* **Required task A**:
According to the silver market text, what silver price range will the mining industry probably need in order to explore for and develop primary silver systems?

* **Page text**:
--- Begin ---
Low silver prices for much of the last 40 years, apart from the short lived Bunker – Hunt market spike around 1979 – 1980, when an ill-advised effort was made to cartelize the silver market, have meant that mining companies have had virtually no incentive to look for "standalone", or primary, or significant co – product silver resources. Hence, very few new resources of silver have been found, apart from those discovered as result of base metal, gold or tin exploration. Whilst huge potential exists to discover substantial primary silver resources, for the longer term, from the following deposit types: epithermal vein; porphyry copper – molybdenum related stockwork vein; and, vein array systems worldwide, the mining industry will require a sustained silver price, probably in the range from US$9 to US$12 or higher, to explore for, and develop, such systems. Right now the mining companies are very wary of silver's prospects, given its past 30 year history, and remain to be convinced of the metals long term prospects, given its "Cinderella" image within the precious metals market.

Should a major economic downturn affect the base metal markets, due, say, to a collapse of the Stock Markets, Bond Markets and Real Estate Markets, with the broader implications of bursting the Chinese – Asian market bubble simultaneously, then several of the base metal miners may cut back on production, or be forced to high grade their deposits at lower production rates. Faced with overvalued stocks, bonds and real estate, and a collapsing US dollar, rising oil prices (towards US$ 50 – 55 by end 2004), accelerating inflation, and, finally (as the Fed's hand is forced), accelerating interest rates, the World's No 1 economy, the USA, looks to be headed for the "Economic Train Wreck of All Time". This will bring the Global Economy, including China, to its knees. Under this scenario, investment demand for all the precious metals could quite simply take off to levels hitherto thought improbable.
--- End ---
[Data records]
--- Begin ---
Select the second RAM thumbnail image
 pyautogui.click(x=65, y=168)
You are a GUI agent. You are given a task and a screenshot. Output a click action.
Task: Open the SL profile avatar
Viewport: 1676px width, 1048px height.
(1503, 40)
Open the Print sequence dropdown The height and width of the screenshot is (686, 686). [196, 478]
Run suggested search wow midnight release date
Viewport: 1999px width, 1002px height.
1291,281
--- End ---
--- Begin ---
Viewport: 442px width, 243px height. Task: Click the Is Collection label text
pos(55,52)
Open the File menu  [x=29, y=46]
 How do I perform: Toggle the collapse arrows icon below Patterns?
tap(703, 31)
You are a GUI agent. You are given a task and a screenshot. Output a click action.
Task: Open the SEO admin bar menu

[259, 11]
--- End ---
--- Begin ---
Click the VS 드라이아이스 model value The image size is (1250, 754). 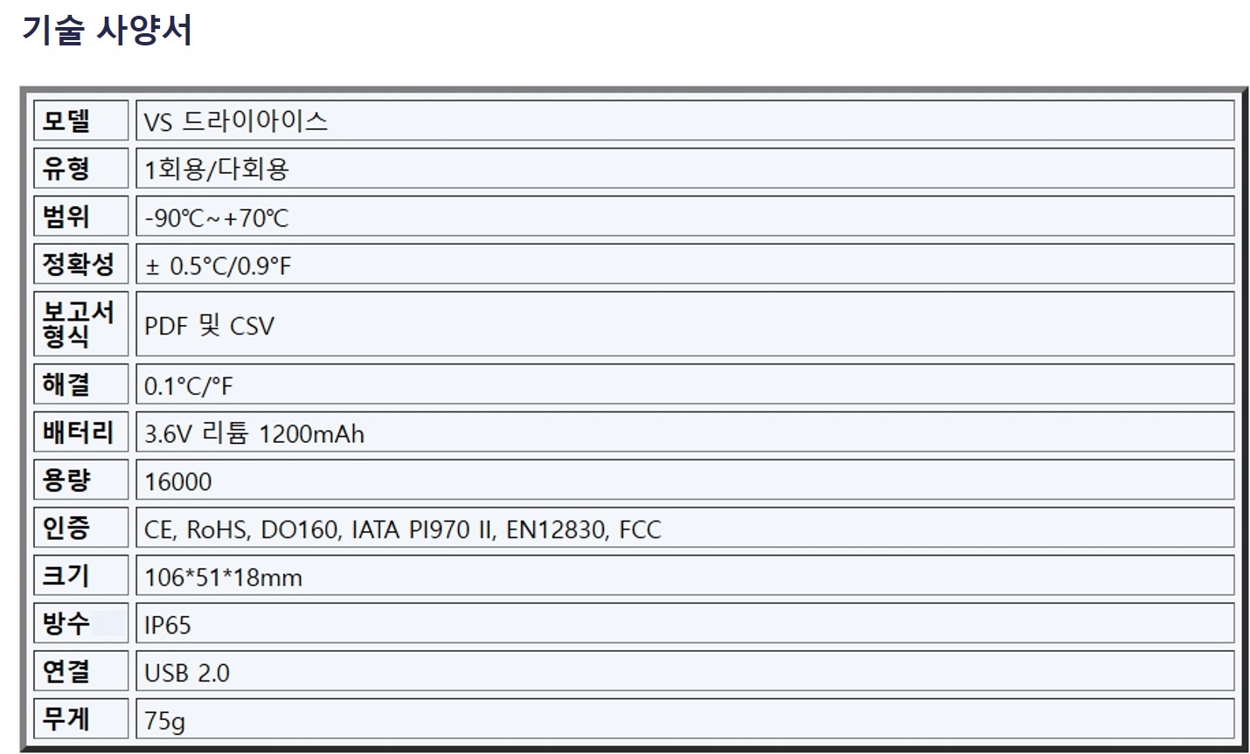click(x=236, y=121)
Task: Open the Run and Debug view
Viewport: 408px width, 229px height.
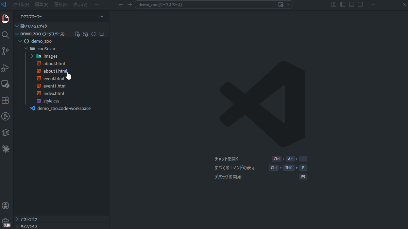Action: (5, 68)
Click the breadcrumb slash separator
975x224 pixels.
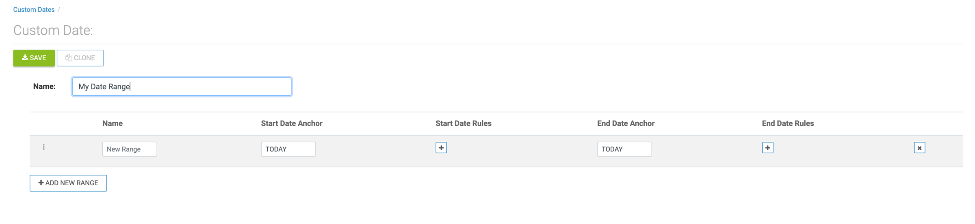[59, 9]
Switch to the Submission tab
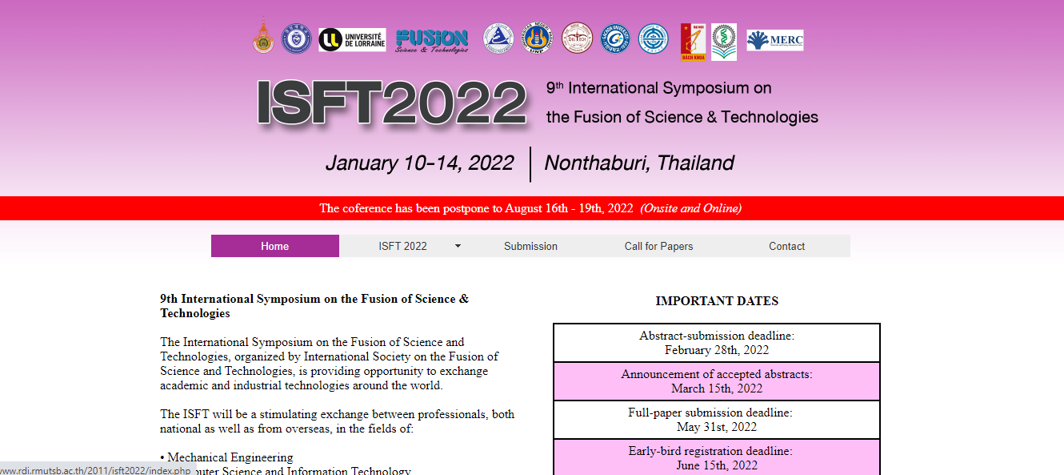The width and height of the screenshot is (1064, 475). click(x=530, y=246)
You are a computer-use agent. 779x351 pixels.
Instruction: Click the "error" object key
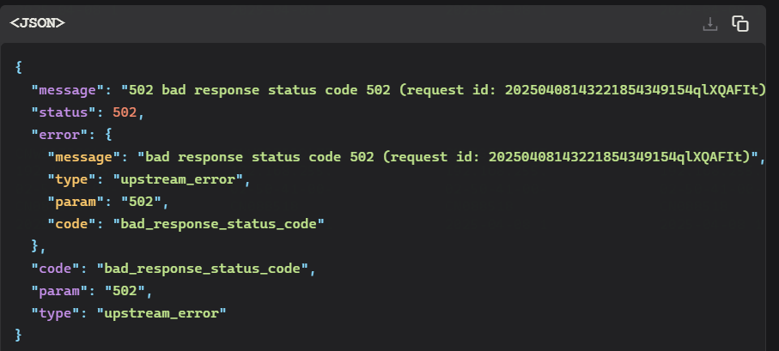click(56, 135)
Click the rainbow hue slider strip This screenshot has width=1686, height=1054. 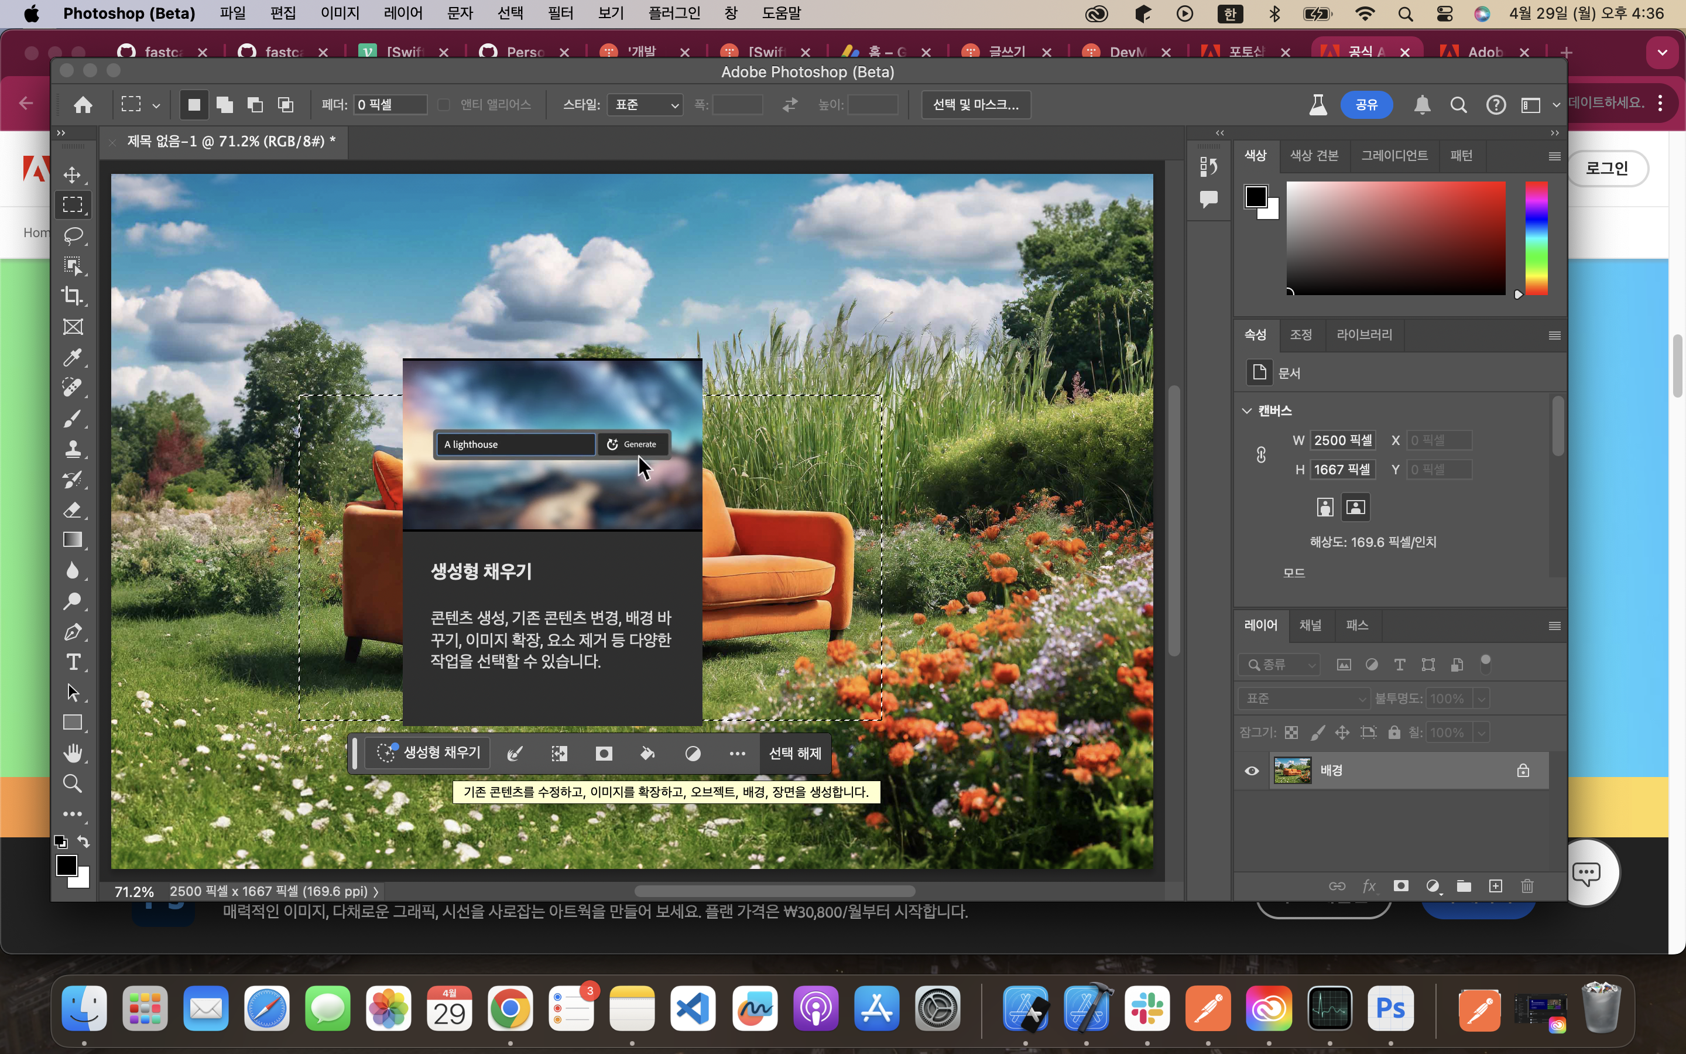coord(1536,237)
--- End ---
* **Required task B**:
Pull out every line of the entries above that contains the string "Viewport".

* **Correct result A**:
US$9 to US$12 or higher

* **Correct result B**:
Viewport: 1676px width, 1048px height.
Viewport: 1999px width, 1002px height.
Viewport: 442px width, 243px height. Task: Click the Is Collection label text
Viewport: 408px width, 229px height.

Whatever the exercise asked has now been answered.